Almost every modern transceiver and repeater includes these CTCSS encode and decode functions.

CTCSS Encoders

In amateur radio, CTCSS is increasingly being used to reduce repeater interference. If you want to restore older VHF or UHF equipment which lacks CTCSS for use on these repeaters, all you probably need to add is a CTCSS tone encoder.

If so, you click here to read how this can be done quickly, effectively and inexpensively using my very compact CTCSS encoder. All the details are there.

                  Figure 1 : My small digital CTCSS encoder


CTCSS Decoders

A CTCSS decoder is used with a VHF or UHF receiver to detect a specific CTCSS tone. When detected, the receiver audio is unmuted and the incoming signal can be heard. Of course, a CTCSS decoder is required on repeater receivers and most professional repeaters include this functionality. This feature is usually added to older repeaters by installing a separate ‘tone panel’ into the repeater rack. A typical example made by Zetron, is shown in Figure 2.
 
Figure 2 : Typical CTCSS tone panel used in repeater sites
(Image and product copyright: Zetron. Image used with permission.)
These panels incorporate a very flexible programmable CTCSS decoder (for use with the repeater receiver) as well as an encoder (for the repeater transmitter). They allow multiple tones to be detected and regenerated.

CTCSS decoders used in mobiles and handhelds are almost always implemented along with a matching CTCSS encoder. If you need one, you probably need the other. That’s the reason that such modules or devices are called ‘dencoders’ in the industry. They DEcode and ENcode CTCSS tones, often simultaneously.


Figure 3 : Here is a typical example of a (previously) widely used commercial CTCSS dencoder with microprocessor (lower right) and op-amp for buffering and filtering (centre) which had a wide range of programmable settings and connectivity options

Unlike professional or commercial users, most amateur radio transceivers (handhelds or mobiles) rarely use the CTCSS decoder functions. These are usually just left disabled when programming these handhelds and mobiles. Private group calling is rare. Amateur radio operators usually want to hear everybody else on the repeater all the time. So, aside from inside amateur radio repeaters,

CTCSS dencoders are seldom required by most amateur radio users. Although, occasionally, they can be useful.

Why is Decoding a CTCSS Tone so Difficult?

Detecting a CTCSS tone is not a trivial task. The decoder has to detect a specific tone in a radio environment often filled with noise, interference and signal fading. Tones are very tclosely spaced, the radio equipment can introduce distortion and harmonics, and timing is critical too.

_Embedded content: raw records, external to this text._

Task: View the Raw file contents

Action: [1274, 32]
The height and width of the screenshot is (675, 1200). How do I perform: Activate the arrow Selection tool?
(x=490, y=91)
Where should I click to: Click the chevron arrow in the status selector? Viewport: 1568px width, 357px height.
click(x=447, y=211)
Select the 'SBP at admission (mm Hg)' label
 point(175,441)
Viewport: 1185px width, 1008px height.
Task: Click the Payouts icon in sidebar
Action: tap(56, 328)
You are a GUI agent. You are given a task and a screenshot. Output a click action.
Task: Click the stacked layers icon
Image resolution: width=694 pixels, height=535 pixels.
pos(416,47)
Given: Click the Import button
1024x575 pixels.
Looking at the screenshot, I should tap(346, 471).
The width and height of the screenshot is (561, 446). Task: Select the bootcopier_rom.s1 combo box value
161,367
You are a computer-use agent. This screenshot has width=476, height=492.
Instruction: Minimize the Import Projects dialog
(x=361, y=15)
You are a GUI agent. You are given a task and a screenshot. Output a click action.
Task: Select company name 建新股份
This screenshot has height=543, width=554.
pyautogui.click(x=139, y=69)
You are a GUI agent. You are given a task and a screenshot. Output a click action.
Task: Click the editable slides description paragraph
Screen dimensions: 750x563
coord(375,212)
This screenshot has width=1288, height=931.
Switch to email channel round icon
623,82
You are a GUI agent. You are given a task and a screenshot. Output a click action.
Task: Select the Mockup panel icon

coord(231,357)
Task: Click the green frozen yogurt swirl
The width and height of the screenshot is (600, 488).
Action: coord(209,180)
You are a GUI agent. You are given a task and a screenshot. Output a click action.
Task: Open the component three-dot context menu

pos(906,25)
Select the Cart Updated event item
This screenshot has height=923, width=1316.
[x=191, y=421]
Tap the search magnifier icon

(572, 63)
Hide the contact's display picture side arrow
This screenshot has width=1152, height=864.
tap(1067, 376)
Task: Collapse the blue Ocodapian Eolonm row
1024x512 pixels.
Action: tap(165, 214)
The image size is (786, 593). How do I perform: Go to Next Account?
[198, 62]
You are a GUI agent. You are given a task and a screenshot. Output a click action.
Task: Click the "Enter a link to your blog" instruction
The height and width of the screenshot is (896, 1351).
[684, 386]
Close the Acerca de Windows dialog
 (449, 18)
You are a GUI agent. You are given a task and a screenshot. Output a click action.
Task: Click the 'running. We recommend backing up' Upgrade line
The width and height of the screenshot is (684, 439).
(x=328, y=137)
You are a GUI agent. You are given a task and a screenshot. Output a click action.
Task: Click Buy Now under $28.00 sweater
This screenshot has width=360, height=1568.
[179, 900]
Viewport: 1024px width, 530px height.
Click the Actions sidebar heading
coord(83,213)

Some websites suggest CTCSS detectors can just measure the frequency of CTCSS tone as you might with a frequency counter. While simple, ‘zero-crossing’ frequency measurements do not turn out to be very reliable. It can be fast, but it’s easily upset by noise bursts, signal fading and adjacent CTCSS tones. Tone harmonics, improperly filtered speech, and distortion can also easily upset it.

Tone correlation methods have also been proposed. This approach compares the incoming signal against a delayed version of itself. While also quite fast and potentially effective, it can suffer from false detection particularly from tone harmonics. Noise and distortion can be a problem, too.

Another tone detection method mentioned uses Goertzel filters. This is a Fast Fourier Transform method focused on a specific frequency and bandwidth. It works, but it’s very slow if you want reliable tone decoding, and adjacent CTCSS tone rejection is a significant problem. Approaches exist to improve detection speed, but these are relatively complex.

CTCSS tone detection speed and resistance to the detection of other tones ("false" detection) are critical features in decoders. CTCSS tones are typically just 2 – 5 Hz apart. For example, detecting a 146.2 Hz CTCSS tone reliably requires the decoder drejeccts the nearby tones of 141.3 Hz or 151.4 Hz.  Other sets of CTCSS tones are even closer! Have a look at the CTCSS tone table.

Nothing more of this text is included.